• **WORK TASK 1**
According to the passage about protease inhibitors, which product were all the listed AAT augmentation treatments found to be biosimilar to?
• **WORK TASK 2**
Retype the passage about protease inhibitors from "Clinical trials aimed" to "AATD are available.".

• **TEXT PROVIDED**
-*-
GSK2793660. Another molecule was previously developed to inhibit DPP1. Although GSK2793660 was able to inhibit the majority of DPP1, downstream serine proteases activity was inhibited in just 20% of the cases [79]. Additional studies were prematurely terminated because of adverse effects.

6.3. AAT Supplementation

Clinical trials aimed at investigating the efficacy of AAT supplementation reported a beneficial effect of this treatment in terms of change of pulmonary density, decreased number of exacerbations/year and improved survival [87,88]. Several trials reported increased serum levels and anti-elastase capacity of these treatments in patients with AATD, confirming the stability of AAT serum levels in patients treated with intravascular AAT supplementation without serious adverse effects along with a positive effect of supplementation therapy on clinical endpoints as lung function decline, exacerbations risk and mortality [82,88]. All treatments listed in Table 1 represent different formulation of AAT augmentation therapy developed and available on the market. All the products resulted to be biosimilar to Prolastin C and no specific data on bronchiectasis patients with AATD are available.

6.4. Future Perspectives

Heterogeneous results were observed in the trials studying proteases inhibitors and antiproteases activity enhancers. Although the treatments characteristics are fundamental for the mechanism of action, along with the delivery method, the selection of the correct population to test and subsequently treat with a protease inhibitor is fundamental for the success of the treatment. The development of point-of-care analysis for proteases activity detection along with an increasing knowledge of patients endotype associated with high proteases in airways is a positive step, helping both clinicians and scientists in the selection of the correct population [16,17]. The development of these tests may be very important for a quick and broad evaluation of aNE in patients and the selection of the most suitable population to treat. As mentioned, not all patients have a neutrophilic inflammation phenotype in stable state, and the heterogeneous results from clinical trials may be due to an inaccurate selection of the target population, including patients not able to respond to treatment, due to low values of aNE in lower airways. Moreover, a long-term effect at both efficacy and safety level of protease inhibition needs to be considered, and drug development is fundamental in order to achieve inflammatory inhibition without compromising host defenses, as well as inducing potential adverse effects in other departments, as previously observed [57,73].
-*-
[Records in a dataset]
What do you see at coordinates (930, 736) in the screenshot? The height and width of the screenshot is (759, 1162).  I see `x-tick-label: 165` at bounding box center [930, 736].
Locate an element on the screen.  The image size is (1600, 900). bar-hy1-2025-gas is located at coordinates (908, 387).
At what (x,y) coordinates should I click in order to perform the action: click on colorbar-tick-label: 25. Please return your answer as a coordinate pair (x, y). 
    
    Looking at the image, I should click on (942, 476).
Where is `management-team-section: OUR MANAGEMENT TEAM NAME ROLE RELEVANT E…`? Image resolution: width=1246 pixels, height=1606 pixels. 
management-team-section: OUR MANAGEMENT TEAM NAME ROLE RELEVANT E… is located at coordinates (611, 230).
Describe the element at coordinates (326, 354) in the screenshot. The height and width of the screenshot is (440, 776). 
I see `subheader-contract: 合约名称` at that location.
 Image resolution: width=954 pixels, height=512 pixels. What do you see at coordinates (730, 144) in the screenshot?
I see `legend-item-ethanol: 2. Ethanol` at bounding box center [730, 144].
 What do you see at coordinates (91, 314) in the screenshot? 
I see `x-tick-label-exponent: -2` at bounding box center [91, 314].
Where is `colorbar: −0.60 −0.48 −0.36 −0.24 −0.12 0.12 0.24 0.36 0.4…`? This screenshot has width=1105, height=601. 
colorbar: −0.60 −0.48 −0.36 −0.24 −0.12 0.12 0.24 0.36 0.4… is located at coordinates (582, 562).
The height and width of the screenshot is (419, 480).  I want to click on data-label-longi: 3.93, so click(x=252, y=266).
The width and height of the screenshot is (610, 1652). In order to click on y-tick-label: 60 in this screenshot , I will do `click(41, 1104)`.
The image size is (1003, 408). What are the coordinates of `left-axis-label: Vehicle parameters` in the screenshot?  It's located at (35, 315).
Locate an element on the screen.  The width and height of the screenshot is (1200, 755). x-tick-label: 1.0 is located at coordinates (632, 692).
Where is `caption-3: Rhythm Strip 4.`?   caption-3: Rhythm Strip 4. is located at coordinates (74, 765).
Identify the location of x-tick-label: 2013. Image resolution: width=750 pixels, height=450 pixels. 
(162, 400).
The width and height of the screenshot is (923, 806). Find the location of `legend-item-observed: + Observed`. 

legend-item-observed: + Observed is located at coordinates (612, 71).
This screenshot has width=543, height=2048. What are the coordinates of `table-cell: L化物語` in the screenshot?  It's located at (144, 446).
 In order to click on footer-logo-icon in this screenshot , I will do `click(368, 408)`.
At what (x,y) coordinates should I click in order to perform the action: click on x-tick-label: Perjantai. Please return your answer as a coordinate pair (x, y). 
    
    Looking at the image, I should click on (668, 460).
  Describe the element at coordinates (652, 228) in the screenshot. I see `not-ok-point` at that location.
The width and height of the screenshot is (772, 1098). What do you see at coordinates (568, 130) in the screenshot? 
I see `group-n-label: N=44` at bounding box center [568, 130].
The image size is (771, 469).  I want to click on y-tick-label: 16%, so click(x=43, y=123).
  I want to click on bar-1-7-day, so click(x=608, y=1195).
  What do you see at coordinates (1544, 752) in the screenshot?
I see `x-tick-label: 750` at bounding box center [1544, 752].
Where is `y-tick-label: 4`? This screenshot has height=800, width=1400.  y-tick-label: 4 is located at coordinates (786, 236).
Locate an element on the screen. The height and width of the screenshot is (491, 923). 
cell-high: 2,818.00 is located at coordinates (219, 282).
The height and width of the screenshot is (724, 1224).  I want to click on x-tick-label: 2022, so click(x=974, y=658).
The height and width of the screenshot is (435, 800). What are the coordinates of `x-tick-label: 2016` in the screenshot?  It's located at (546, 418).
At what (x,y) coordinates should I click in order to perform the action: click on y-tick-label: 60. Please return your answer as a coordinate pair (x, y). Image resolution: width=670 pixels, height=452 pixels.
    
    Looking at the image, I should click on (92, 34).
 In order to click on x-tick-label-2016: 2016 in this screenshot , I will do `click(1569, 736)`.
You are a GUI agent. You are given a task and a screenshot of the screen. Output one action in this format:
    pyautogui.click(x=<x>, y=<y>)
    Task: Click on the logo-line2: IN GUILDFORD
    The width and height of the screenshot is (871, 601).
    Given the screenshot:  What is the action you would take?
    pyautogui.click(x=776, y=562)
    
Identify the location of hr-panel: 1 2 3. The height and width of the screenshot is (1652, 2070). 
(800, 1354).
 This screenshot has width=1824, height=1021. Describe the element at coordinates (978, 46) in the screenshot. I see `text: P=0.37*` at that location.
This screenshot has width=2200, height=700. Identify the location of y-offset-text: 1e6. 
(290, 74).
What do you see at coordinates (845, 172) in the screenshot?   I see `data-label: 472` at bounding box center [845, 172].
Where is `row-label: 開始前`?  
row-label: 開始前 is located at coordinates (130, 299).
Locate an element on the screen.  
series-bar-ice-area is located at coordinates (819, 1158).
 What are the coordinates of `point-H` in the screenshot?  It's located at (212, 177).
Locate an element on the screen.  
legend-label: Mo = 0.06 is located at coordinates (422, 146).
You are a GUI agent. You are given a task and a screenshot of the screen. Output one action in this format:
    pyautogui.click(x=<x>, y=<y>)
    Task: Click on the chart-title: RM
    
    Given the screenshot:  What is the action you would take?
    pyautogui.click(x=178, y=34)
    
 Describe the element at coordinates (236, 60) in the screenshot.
-*-
• **OUTPUT 1**
Prolastin C.

• **OUTPUT 2**
Clinical trials aimed at investigating the efficacy of AAT supplementation reported a beneficial effect of this treatment in terms of change of pulmonary density, decreased number of exacerbations/year and improved survival [87,88]. Several trials reported increased serum levels and anti-elastase capacity of these treatments in patients with AATD, confirming the stability of AAT serum levels in patients treated with intravascular AAT supplementation without serious adverse effects along with a positive effect of supplementation therapy on clinical endpoints as lung function decline, exacerbations risk and mortality [82,88]. All treatments listed in Table 1 represent different formulation of AAT augmentation therapy developed and available on the market. All the products resulted to be biosimilar to Prolastin C and no specific data on bronchiectasis patients with AATD are available.